Quando escreve ou cozinha, consegue confiar no essencial e deixar o resto de fora? Se tiver tempo e vontade, partilhe comigo as suas ideias. Vou adorar ler.
Obrigada pela companhia. (Re)Encontramo-nos no dia 21 de Fevereiro.
Até breve e um abraço simples,
Cláudia
Escrever em lume brando
Todos os meses uma palavra nova, cozinhada pela Ângela Rodrigues, autora do Dicionário da Pegada.
Nota da autora
Janeiro pede promessas. Não as grandes, ruidosas, feitas para impressionar... mas as pequenas, possíveis, ditas em voz baixa. É um mês de começos cautelosos, de páginas ainda limpas, onde o futuro não exige certezas, apenas intenção. Promessa faz sentido em janeiro porque é aí que aprendemos a negociar com o tempo: menos pressa, mais presença. Um gesto silencioso que não faz barulho quando nasce, mas pesa quando é dito em voz alta e que vive nesse espaço frágil entre o que sentimos agora e aquilo que esperamos ser capazes de sustentar depois.

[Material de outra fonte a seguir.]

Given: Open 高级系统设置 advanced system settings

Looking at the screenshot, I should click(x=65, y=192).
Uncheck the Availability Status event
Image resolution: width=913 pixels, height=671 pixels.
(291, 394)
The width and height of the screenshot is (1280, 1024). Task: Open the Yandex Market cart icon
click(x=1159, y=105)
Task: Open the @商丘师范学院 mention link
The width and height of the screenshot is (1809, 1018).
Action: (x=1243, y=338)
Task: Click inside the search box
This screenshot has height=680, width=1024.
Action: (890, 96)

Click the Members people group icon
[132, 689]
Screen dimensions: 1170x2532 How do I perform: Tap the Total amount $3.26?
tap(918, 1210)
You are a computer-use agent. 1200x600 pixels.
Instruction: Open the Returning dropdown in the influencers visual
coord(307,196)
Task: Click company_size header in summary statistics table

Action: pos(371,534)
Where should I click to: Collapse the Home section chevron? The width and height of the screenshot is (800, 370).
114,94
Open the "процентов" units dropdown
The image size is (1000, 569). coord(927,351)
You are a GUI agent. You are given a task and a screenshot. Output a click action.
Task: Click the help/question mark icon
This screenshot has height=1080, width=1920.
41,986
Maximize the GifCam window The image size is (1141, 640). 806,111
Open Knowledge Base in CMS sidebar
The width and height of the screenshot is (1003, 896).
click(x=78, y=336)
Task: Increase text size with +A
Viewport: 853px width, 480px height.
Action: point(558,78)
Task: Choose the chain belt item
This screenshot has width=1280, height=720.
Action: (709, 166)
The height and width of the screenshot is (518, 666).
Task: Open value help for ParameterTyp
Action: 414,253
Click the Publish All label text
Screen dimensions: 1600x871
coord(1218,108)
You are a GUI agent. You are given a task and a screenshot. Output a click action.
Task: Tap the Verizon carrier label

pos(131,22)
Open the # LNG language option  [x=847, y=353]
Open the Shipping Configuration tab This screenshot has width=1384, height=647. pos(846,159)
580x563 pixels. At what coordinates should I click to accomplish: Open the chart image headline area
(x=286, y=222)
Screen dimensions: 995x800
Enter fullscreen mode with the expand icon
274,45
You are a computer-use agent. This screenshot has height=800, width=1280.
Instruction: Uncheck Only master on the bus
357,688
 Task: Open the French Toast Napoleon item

Tal como a escrita. Escrever em janeiro é prometer continuidade, mesmo sem saber tudo. É assumir que vamos ficando, frase a frase, atentos ao que cresce devagar. Porque há palavras — e meses — que não pedem espetáculo; pedem apenas compromisso. Com a atenção de quem escreve, com a verdade de quem lê. Ficar até ao fim da frase. Cuidar do que se diz e, sobretudo, do que se cumpre. Porque há palavras que só fazem sentido quando são habitadas... devagar, com presença, e sem garantias.
Ângela Rodrigues
Apetite criativo
“Uma cidade com livrarias é uma cidade com mais leitura.” Com isso em mente, 37 livrarias de São Paulo uniram esforços e criaram um mapa das livrarias de rua espalhadas pela cidade brasileira. Disponível em versão papel e digital, o guia é um convite à aventura e à descoberta da leitura, da arte e da cultura. Sem dúvida, um exemplo a seguir deste lado do Atlântico.